» Activity: The records below need copying. Match each line exactly.

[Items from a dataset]

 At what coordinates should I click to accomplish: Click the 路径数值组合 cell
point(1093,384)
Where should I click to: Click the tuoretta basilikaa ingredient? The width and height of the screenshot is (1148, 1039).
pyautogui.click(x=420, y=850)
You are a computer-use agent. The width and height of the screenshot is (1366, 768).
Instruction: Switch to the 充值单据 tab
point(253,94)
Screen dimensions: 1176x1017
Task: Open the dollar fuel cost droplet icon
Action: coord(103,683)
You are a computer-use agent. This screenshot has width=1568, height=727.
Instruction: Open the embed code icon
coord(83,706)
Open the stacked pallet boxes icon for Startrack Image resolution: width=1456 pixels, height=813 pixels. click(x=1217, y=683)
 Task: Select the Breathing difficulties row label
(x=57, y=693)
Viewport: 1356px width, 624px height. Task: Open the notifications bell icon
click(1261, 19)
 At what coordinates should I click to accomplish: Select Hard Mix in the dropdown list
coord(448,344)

» Problem solution:
 At what coordinates should I click to accomplish: Click the 路径数值组合 cell
point(1093,384)
Where should I click to: Click the tuoretta basilikaa ingredient? The width and height of the screenshot is (1148, 1039).
pyautogui.click(x=420, y=850)
You are a computer-use agent. The width and height of the screenshot is (1366, 768).
Instruction: Switch to the 充值单据 tab
point(253,94)
Screen dimensions: 1176x1017
Task: Open the dollar fuel cost droplet icon
Action: coord(103,683)
You are a computer-use agent. This screenshot has width=1568, height=727.
Instruction: Open the embed code icon
coord(83,706)
Open the stacked pallet boxes icon for Startrack Image resolution: width=1456 pixels, height=813 pixels. click(x=1217, y=683)
 Task: Select the Breathing difficulties row label
(x=57, y=693)
Viewport: 1356px width, 624px height. Task: Open the notifications bell icon
click(1261, 19)
 At what coordinates should I click to accomplish: Select Hard Mix in the dropdown list
coord(448,344)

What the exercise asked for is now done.